昨年度の国際収支統計が発表され、経常収支が大幅な黒字であることが明らかになった。経常収支の大幅な黒字は、外貨の売りを増加させ、円高ドル安を招く要因と考えられているが、実際にはそうなっていない。その理由について考えてみよう。(久留米大学商学部教授 塚崎公義)
経常収支は19兆円の大幅な黒字
原因は「貿易収支」ではない?
昨年度の国際収支統計が発表され、経常収支は19兆円という大幅な黒字になった。経常収支は「日本国の家計簿」とでも呼ぶべきものであり、これが大幅黒字ということは、貿易などによって海外から受け取った外貨が海外に支払った外貨よりはるかに多いことを示している。
輸出等が輸入等より多ければ、輸出企業等が売る外貨の方が輸入企業等が買う外貨より多いので、外貨の需給が悪化して外貨安、そして円高になるはずである。しかし、そうはなっていない。
もちろん、為替レートの変動要因は多様であるから、「経常収支が黒字だから必ず円高になるはずだ」と言うつもりはない。
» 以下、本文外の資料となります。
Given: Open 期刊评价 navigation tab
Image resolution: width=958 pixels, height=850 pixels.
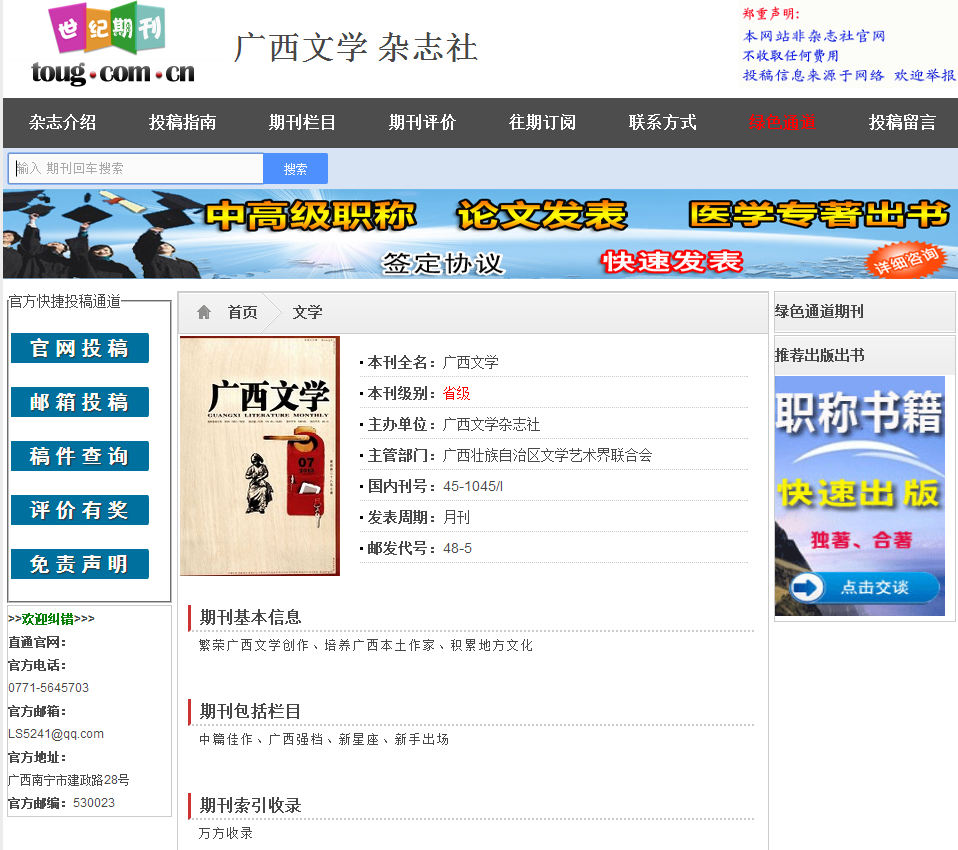Looking at the screenshot, I should point(422,122).
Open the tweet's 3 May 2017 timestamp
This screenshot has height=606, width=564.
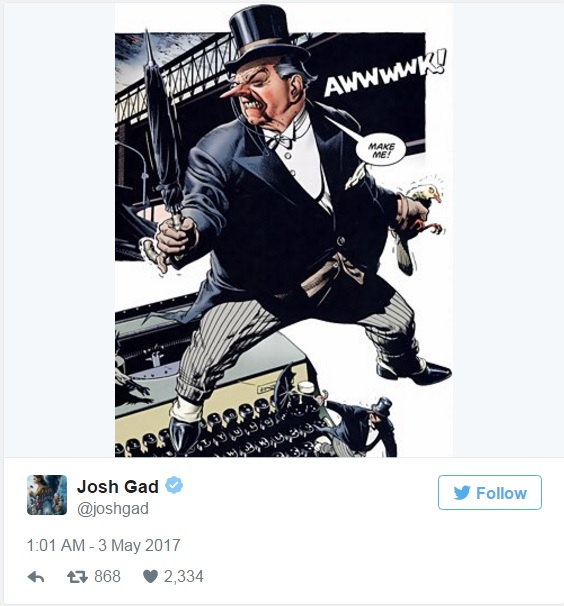(x=104, y=545)
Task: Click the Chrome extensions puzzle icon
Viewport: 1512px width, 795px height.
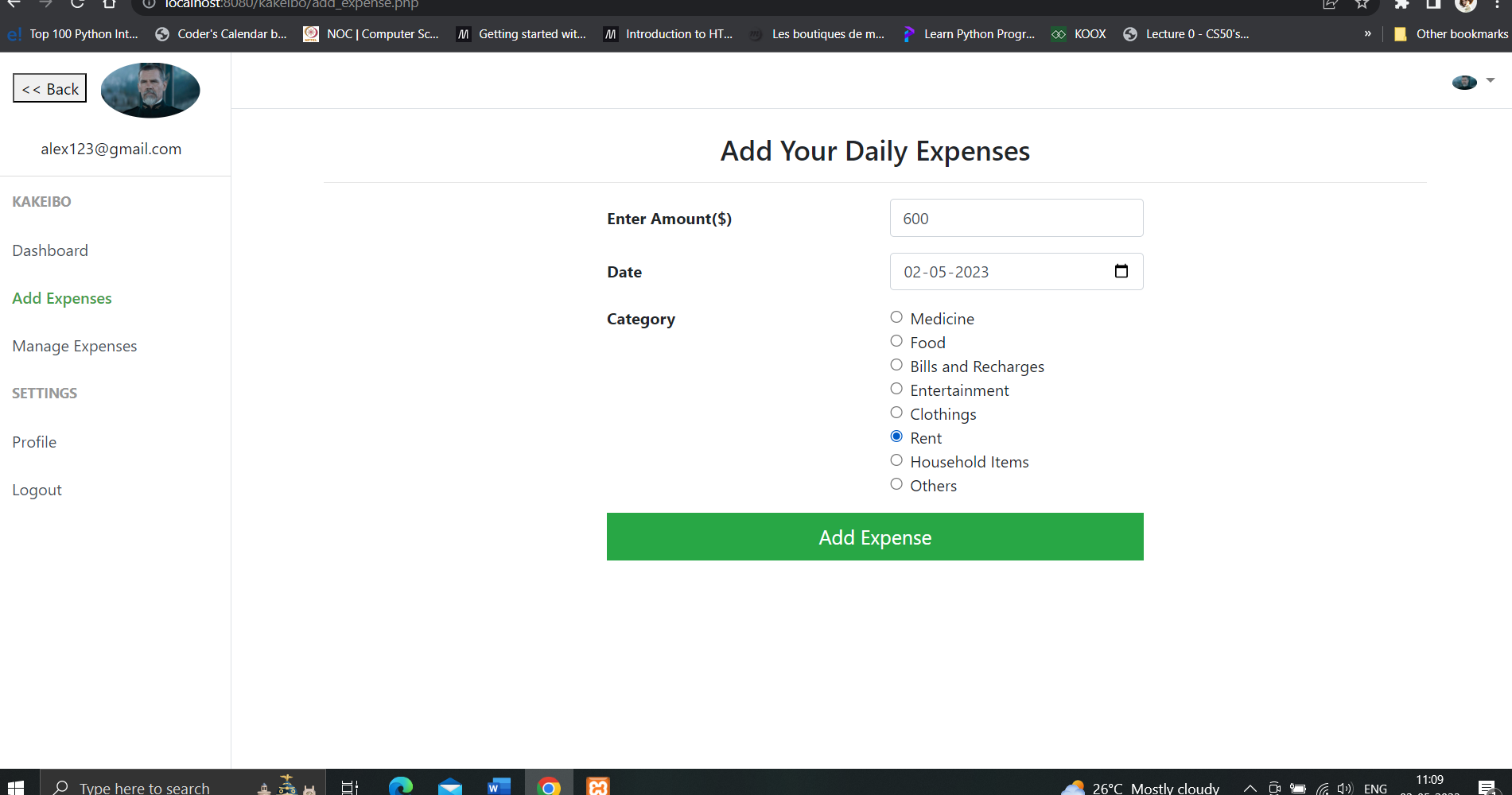Action: [x=1401, y=5]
しかし、毎年GDPの4%程度の経常収支黒字が続いている状況を考えると、従来の常識からすれば不思議である。
日米金利差が大きい時期であれば、対米証券投資が活発化するのでドル買い需要が旺盛となり、円安圧力が強まることも考えられるが、今はそうした状況でもない。
そうした中で筆者は、経常収支が黒字でも円高にならないのは「経常収支が黒字になった原因が貿易収支ではない」ためだと考えている。